Citral and eugenol modulate DNA damage and pro-inflammatory mediator genes in murine peritoneal macrophages

Citral and eugenol have been broadly studied because of their anti-inflammatory, antioxidant and antiparasitic potentials. In this study, the effects of citral (25, 50 and 100 mu g/mL) and eugenol (0.31, 0.62, 1.24 and 2.48 mu g/mL) on the expression (RT-PCR) of the pro-inflammatory mediator genes NF-kappa B1, COX-2 and TNF-alpha were evaluated in mouse peritoneal macrophages with or without activation by a bacterial lipopolysaccharide (LPS). Additionally, the genotoxic potentials of two compounds and their capacities to modulate the DNA damage induced by doxorubicin (DXR) were investigated using the comet assay.
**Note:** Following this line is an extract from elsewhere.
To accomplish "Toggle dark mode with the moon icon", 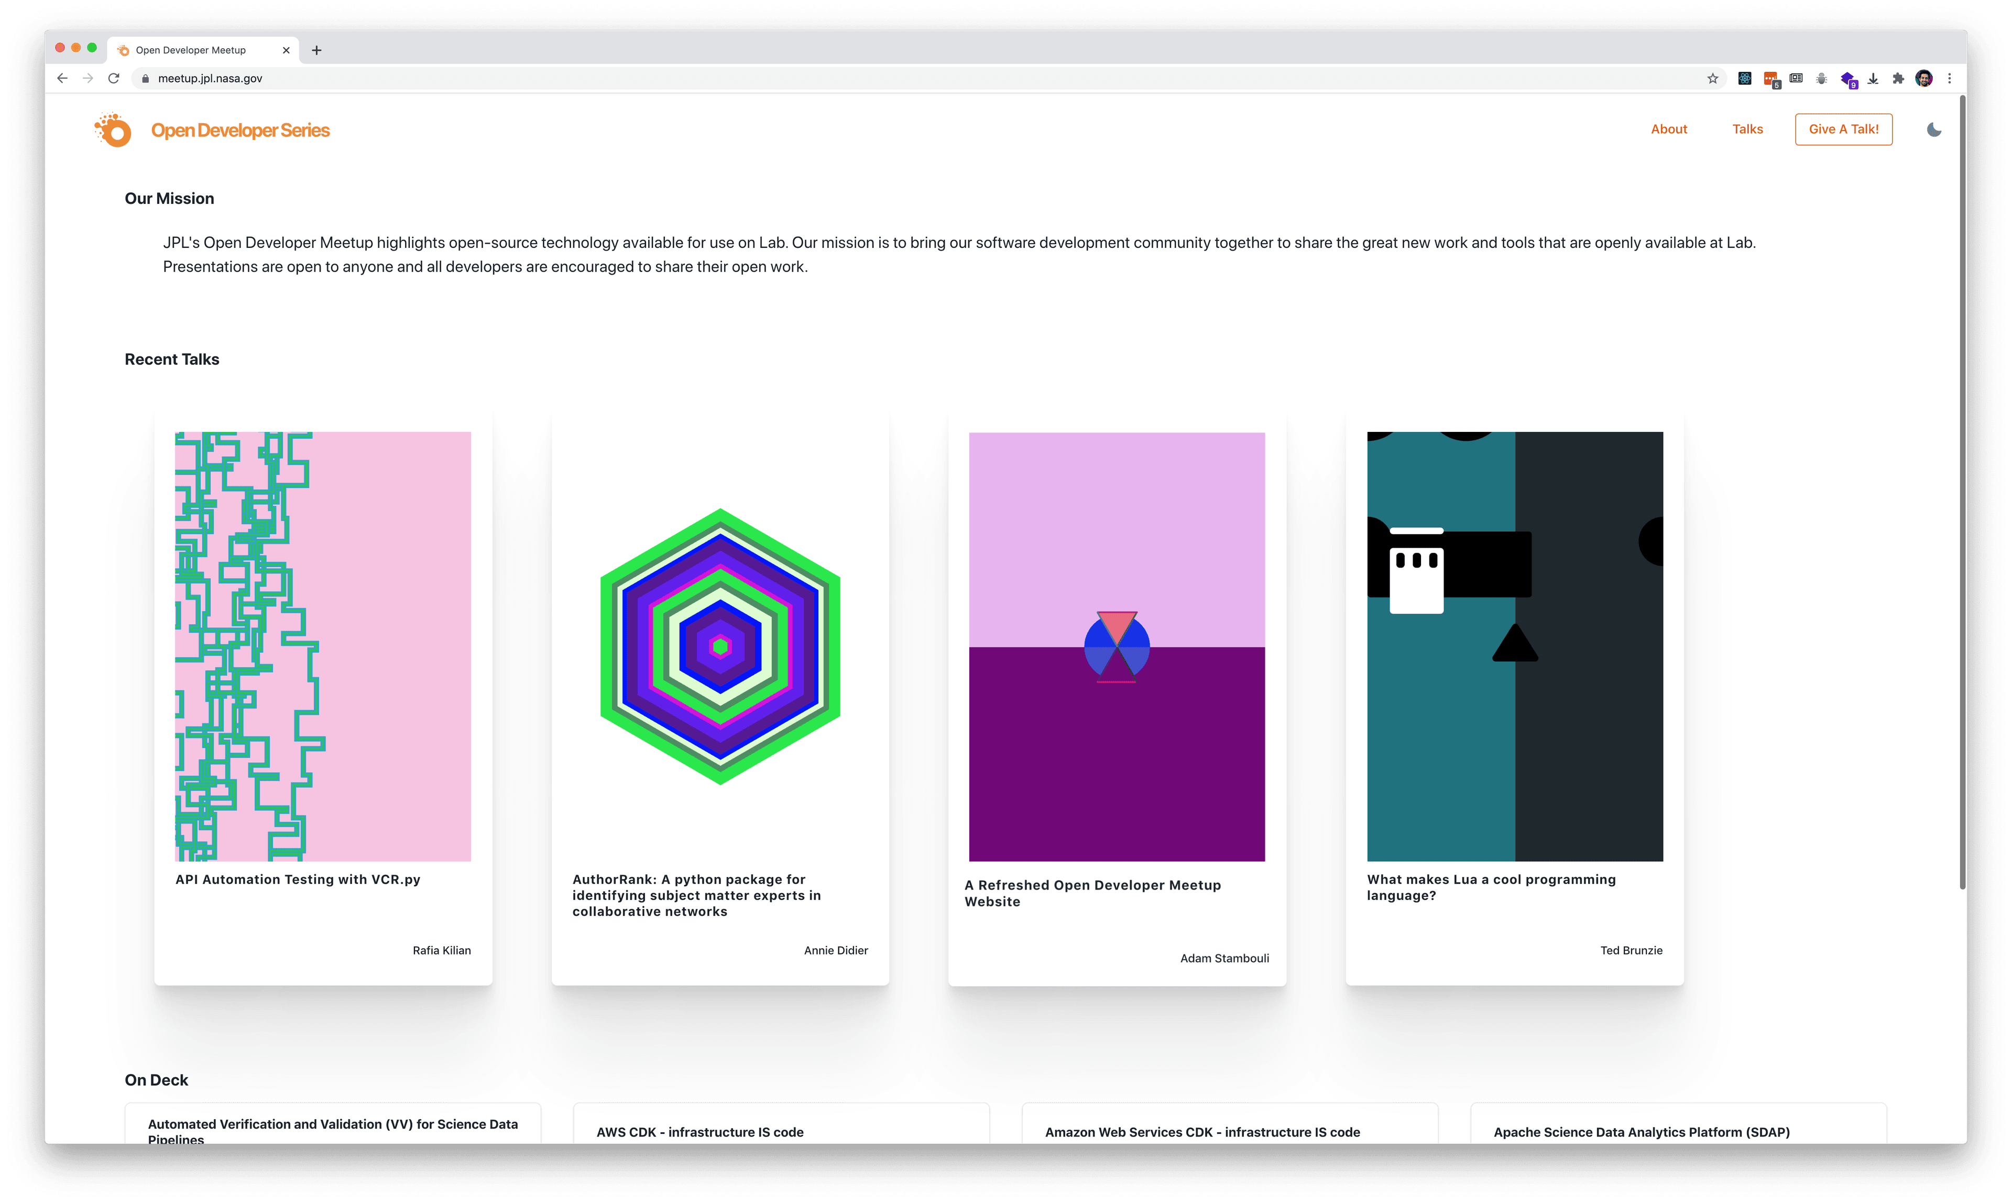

The data revealed that neither citral nor eugenol changed COX-2, NF-kappa B1 or TNF-alpha expression in resting macrophages. However, in LPS-activated cells, citral induced the hypoexpression of COX-2 (100 mu g/mL) and TNF-a (50 and 100 mu g/mL). Hypoexpression of TNF-alpha was also detected after cellular exposure to eugenol at the highest concentration (2.48 mu g/mL). Both compounds exhibited genotoxic potential (citral at 50 and 100 mu g/mL and eugenol at all concentrations) but also showed chemopreventive effects, in various treatment protocols. Both citral and eugenol might modulate inflammatory processes and DXR-induced DNA damage, but the use of these compounds must be viewed with caution because they are also able to induce primary DNA lesions.